Increasing HIV/AIDS Knowledge among Chilean Women: An Example of an Effective, Culturally-Adapted, Nursing Intervention

Tuesday, 14 July 2009: 4:25 PM

Sarah M. Miner, RN, MSN
Mano a Mano HIV Prevention Initiative, School of Nursing, Pontificia Universidad Catolica de Chile, Macul, Chile
Lilian Ferrer, PhD
Escuela de Enfermeria, Pontificia Universidad Catolica de Chile, Macul, Chile
Rosina Cianelli, PhD, MPH, RN, FAAN
Schol of Nursing and Health Studies, University of Miami; Pontificia Universidad Catolica de Chile, Coral Gables, FL
Natalia Villegas, RN, MSN
School of Nursing and Health Studies, University of Miami, Coral Gables, FL
Nilda (Nena) Peragallo, RN, DrPH, FAAN
Schol of Nursing and Health Studies, University of Miami, Coral Gables, FL

Learning Objective 1: The learner will be able to identify the principal aspects of Mano a Mano, a successful HIV prevention research project in Chile.

Learning Objective 2: The learner will be able to identify and understand changes in HIV related knowledge among female participants in the Mano a Mano prevention initiative.

Purpose: HIV/AIDS prevention is a global public health priority. Despite the feminization and heterosexualization of HIV/AIDS in Chile, there are few programs designed for the prevention needs of Chilean women (CONASIDA, 2005; UNAIDS, 2007). While there are multiple aspects of a program that need to be addressed in order to make HIV prevention effective, knowledge surrounding HIV/AIDS is fundamental to having a better understanding of how this disease is spread and therefore how to prevent it. The purpose of this study is to analyze the effect of an HIV/AIDS prevention intervention on HIV/AIDS related knowledge among Chilean women.

What you will do:
1. What does the HIV/AIDS study abstract give as the purpose of the study?
2. Write the next part of the HIV/AIDS study abstract, picking up after its final sentence.
The listing has nothing to do with the HIV/AIDS study abstract.

Dataset:
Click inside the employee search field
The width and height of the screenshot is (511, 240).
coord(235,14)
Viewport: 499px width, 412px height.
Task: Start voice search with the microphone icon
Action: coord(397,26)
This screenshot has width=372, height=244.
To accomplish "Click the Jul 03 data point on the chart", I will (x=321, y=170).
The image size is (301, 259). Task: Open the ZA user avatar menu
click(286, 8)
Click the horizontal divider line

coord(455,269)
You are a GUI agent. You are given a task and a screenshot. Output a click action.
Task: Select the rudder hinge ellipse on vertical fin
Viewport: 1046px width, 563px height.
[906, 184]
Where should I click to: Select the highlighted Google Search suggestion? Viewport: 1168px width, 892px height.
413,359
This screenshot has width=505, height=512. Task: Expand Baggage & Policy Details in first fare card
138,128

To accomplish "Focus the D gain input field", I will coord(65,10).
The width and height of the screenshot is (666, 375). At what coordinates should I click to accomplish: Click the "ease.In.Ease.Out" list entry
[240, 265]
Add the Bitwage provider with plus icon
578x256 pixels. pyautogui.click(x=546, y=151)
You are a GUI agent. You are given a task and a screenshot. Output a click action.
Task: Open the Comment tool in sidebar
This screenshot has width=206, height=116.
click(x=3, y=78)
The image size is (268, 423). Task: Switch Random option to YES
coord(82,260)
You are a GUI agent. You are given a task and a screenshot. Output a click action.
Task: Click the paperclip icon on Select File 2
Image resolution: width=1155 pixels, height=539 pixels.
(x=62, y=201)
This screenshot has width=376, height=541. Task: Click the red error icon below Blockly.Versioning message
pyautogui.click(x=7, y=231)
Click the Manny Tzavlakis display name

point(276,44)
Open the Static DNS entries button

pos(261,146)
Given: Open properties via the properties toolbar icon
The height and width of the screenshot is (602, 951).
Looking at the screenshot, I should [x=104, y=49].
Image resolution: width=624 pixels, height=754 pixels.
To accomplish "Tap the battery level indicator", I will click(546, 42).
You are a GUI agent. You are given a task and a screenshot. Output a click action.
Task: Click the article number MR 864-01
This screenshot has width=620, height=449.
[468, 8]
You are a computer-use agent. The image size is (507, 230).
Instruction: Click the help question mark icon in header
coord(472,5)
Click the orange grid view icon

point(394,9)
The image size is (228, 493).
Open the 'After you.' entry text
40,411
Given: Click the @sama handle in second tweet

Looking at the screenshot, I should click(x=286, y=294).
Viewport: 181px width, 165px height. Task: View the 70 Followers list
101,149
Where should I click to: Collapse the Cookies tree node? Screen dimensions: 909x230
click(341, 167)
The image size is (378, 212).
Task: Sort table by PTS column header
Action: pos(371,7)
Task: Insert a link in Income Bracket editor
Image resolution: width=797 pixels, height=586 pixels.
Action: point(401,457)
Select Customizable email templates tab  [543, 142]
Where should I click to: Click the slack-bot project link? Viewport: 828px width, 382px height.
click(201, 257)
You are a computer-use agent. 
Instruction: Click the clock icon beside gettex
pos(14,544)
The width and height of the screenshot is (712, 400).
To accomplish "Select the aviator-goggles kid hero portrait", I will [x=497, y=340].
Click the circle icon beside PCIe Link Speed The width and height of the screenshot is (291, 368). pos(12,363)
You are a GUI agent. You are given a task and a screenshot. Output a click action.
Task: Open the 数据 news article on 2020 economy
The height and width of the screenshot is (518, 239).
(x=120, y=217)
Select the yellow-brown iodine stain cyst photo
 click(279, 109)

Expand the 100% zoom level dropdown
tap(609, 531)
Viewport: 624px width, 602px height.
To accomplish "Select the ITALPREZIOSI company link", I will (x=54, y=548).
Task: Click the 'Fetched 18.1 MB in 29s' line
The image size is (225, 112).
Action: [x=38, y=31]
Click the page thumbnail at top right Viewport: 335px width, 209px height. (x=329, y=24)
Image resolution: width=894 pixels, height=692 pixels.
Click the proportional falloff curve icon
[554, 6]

Your responses:
1. To analyze the effect of an HIV/AIDS prevention intervention on HIV/AIDS related knowledge among Chilean women.

2.
Methods: An experimental, longitudinal study examined the impact of the “Mano a Mano” prevention intervention on HIV related knowledge among Chilean women (RO1 TW006977. PI Cianelli). Participants were recruited from two low income communities in Santiago (intervention= 244, Control =252). Outcomes were evaluated at three points in time, baseline (pre-intervention), post- intervention or 6 weeks, and 3 months post. Analysis was performed using ANOVA with repeated measures and t-test.

Results: Statistically significant differences were found between intervention and control groups and across the three measures in time (F=93.33, p<0.05).  Statistically significant increases in HIV related knowledge were found among the intervention group post intervention ( t=-16.54, p<0.05) and 3 months post(t=16.334, p<0.05), while there was no change in knowledge in the control group (p>0.05). Additionally  intervention groups demonstrated higher scores than control at  6 weeks(t=10.65, p< 0.05) and 3 months post intervention (t= 9.78, p<0.05)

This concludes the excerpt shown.